◆ What you have to do ◆
Set down the lines of the data exactly, starting at the first and stopping after the line containing "برگزاری مراسم غبار".

◆ Collected data entries ◆
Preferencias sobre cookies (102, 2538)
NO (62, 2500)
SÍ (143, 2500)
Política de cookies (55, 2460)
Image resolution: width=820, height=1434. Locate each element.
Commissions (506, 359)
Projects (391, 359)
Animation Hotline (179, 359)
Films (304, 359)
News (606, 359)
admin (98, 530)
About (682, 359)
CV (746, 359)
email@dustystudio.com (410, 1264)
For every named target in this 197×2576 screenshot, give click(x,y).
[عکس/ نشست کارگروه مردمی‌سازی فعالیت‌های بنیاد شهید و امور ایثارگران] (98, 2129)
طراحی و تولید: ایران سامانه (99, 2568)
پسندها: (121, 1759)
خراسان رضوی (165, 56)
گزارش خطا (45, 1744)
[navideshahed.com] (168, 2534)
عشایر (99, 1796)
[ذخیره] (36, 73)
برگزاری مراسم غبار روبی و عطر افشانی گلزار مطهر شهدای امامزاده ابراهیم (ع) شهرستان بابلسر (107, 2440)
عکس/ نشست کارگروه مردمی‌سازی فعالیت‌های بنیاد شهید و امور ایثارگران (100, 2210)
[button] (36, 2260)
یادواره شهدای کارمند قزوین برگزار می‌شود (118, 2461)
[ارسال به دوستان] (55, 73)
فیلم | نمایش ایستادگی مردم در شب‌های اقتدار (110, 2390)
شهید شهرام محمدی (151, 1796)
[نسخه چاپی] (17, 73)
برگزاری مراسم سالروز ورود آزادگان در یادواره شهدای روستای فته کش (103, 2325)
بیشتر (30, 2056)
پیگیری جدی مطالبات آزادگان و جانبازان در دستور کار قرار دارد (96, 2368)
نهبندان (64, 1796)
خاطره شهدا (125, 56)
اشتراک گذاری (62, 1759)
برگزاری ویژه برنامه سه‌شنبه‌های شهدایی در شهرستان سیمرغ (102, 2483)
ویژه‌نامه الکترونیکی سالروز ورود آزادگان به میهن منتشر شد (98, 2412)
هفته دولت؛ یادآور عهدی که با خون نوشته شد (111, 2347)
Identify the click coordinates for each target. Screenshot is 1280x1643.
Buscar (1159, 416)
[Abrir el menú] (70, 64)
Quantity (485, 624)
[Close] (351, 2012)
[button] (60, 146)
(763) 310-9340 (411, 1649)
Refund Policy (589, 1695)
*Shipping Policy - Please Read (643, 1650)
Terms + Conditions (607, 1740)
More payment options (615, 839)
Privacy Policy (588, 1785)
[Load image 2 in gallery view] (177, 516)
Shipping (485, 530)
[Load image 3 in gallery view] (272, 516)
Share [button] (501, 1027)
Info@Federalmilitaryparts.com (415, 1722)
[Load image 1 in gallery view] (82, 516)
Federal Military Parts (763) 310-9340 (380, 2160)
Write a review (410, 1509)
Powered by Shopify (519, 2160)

◆ Response to this task ◆
Preferencias sobre cookies (102, 2538)
NO (62, 2500)
SÍ (143, 2500)
Política de cookies (55, 2460)
Image resolution: width=820, height=1434. Locate each element.
Commissions (506, 359)
Projects (391, 359)
Animation Hotline (179, 359)
Films (304, 359)
News (606, 359)
admin (98, 530)
About (682, 359)
CV (746, 359)
email@dustystudio.com (410, 1264)
For every named target in this 197×2576 screenshot, give click(x,y).
[عکس/ نشست کارگروه مردمی‌سازی فعالیت‌های بنیاد شهید و امور ایثارگران] (98, 2129)
طراحی و تولید: ایران سامانه (99, 2568)
پسندها: (121, 1759)
خراسان رضوی (165, 56)
گزارش خطا (45, 1744)
[navideshahed.com] (168, 2534)
عشایر (99, 1796)
[ذخیره] (36, 73)
برگزاری مراسم غبار روبی و عطر افشانی گلزار مطهر شهدای امامزاده ابراهیم (ع) شهرستان بابلسر (107, 2440)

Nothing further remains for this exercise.